Bestsellers can happen
Any book can become a bestseller, including those that are self-published by the author. It takes creating a need for the book and creating a perception that the author has the answers or the story that readers will enjoy or benefit from reading.
It rarely happens overnight. Instead, authors have to take the time to promote their books. There are a number of ways to do so including using public relations tactics. Writers tend to like the solitude of the profession and steer clear of any overly social aspects of the writing life, making the job of promoting a book even more difficult.
Public relations activities may be more to authors’ liking, making it a bit easier to get the word out about their books. Public relations (PR) generally involves talking to people about the importance of the topic of a book versus talking about how many books a person will buy.
PR Tactics
There are many public relations tactics authors can implement easily, at reasonable costs, and with reasonable time demands. The following thirteen tactics can help get one started.

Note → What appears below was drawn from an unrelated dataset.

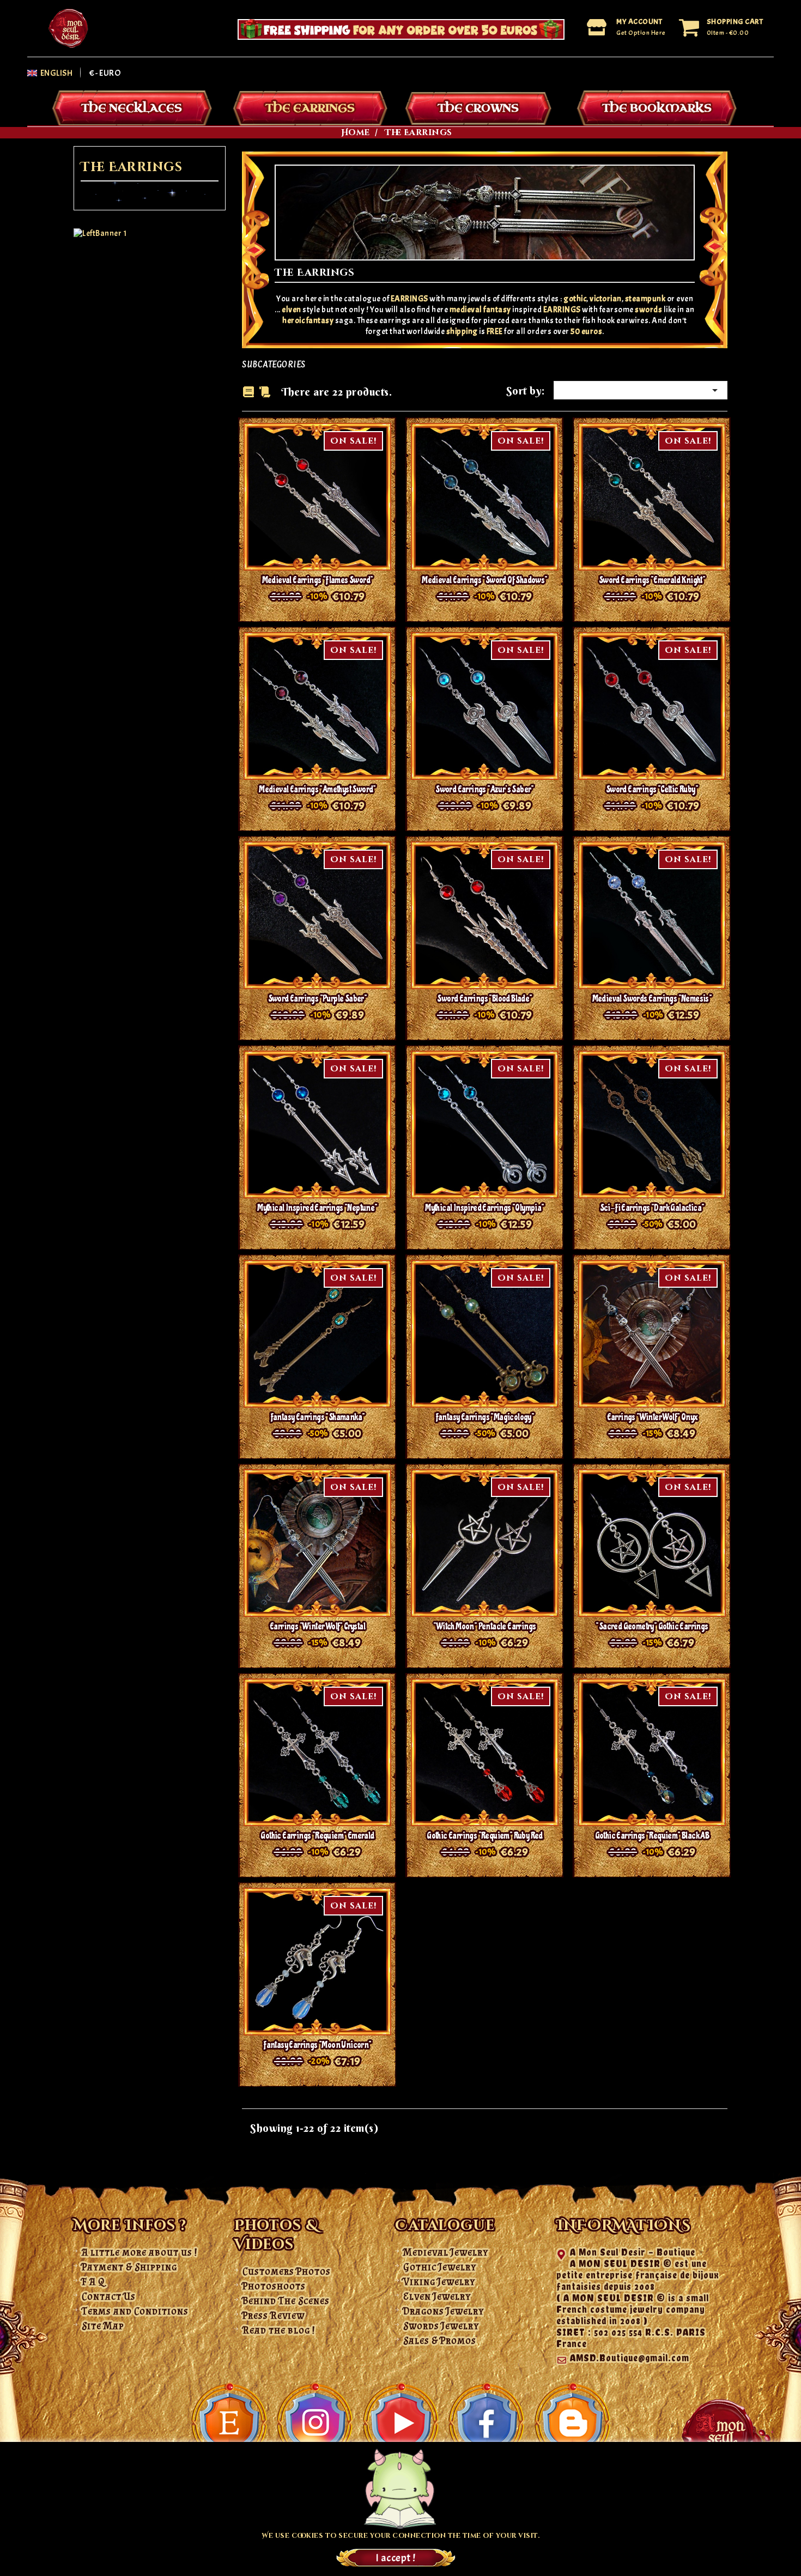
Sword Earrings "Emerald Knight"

1. Authors can sell books when they agree to provide free talks about the topic of the book at civic events, local libraries, schools, or book clubs.
2. Donating books to local libraries for local author displays is an effective way to get the book displayed for the reading public to see and possibly decide to buy.

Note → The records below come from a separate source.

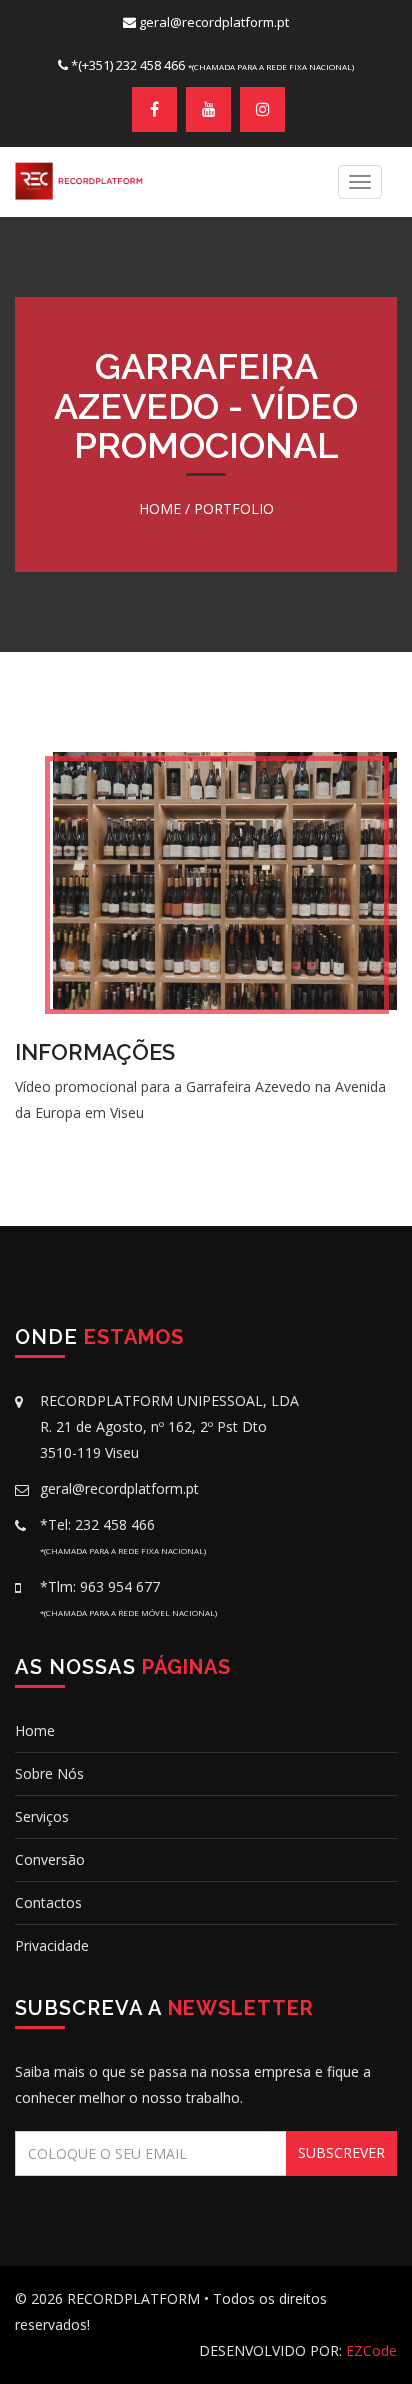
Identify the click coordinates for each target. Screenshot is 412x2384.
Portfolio (234, 508)
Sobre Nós (49, 1773)
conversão (50, 1859)
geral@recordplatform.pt (214, 22)
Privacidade (52, 1945)
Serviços (42, 1816)
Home (160, 508)
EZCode (371, 2350)
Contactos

3. Attend book fairs and signings. Attending these types of events offers the opportunity to become a featured author and/or network with other authors to talk about their books.
4. Contact local newspapers and offer oneself as an expert in the topic of the book for them to interview or to use as a resource for other related articles and for local radio and television shows.
5. Contact trade and consumer magazines related to the book’s topics and ask them to review the book for their readers.
6. For business book writers, biographers, or self-help books, network with your local Chamber of Commerce and get to know businesses in the area that may benefit from reading the book.
7. Contact bloggers online that review books to see if they would be interested in reviewing your book.
8. Create your own blog about the topic of the book. Posts regular writings about the topic or the writing of the book or ways people can use the book.
9. Contact local bookstores about doing book signings in their stores.
10. If the topic is teachable, offer to teach a class at local colleges or at conventions.
11. Use social media such as Twitter and Facebook to post messages about where to find the book or about signings, conferences or other events where you will be appearing.
12. Get word-of-mouth promotions started through those that are referenced in the book as case studies or expert commentary.
13. Ask family and friends to help spread the word about your book or write a review for it.
It is important to create a need for your book and develop a must-have perception for it. These 13 public relations tactics can be implemented immediately and at a relatively low cost to effectively get the word out about your book.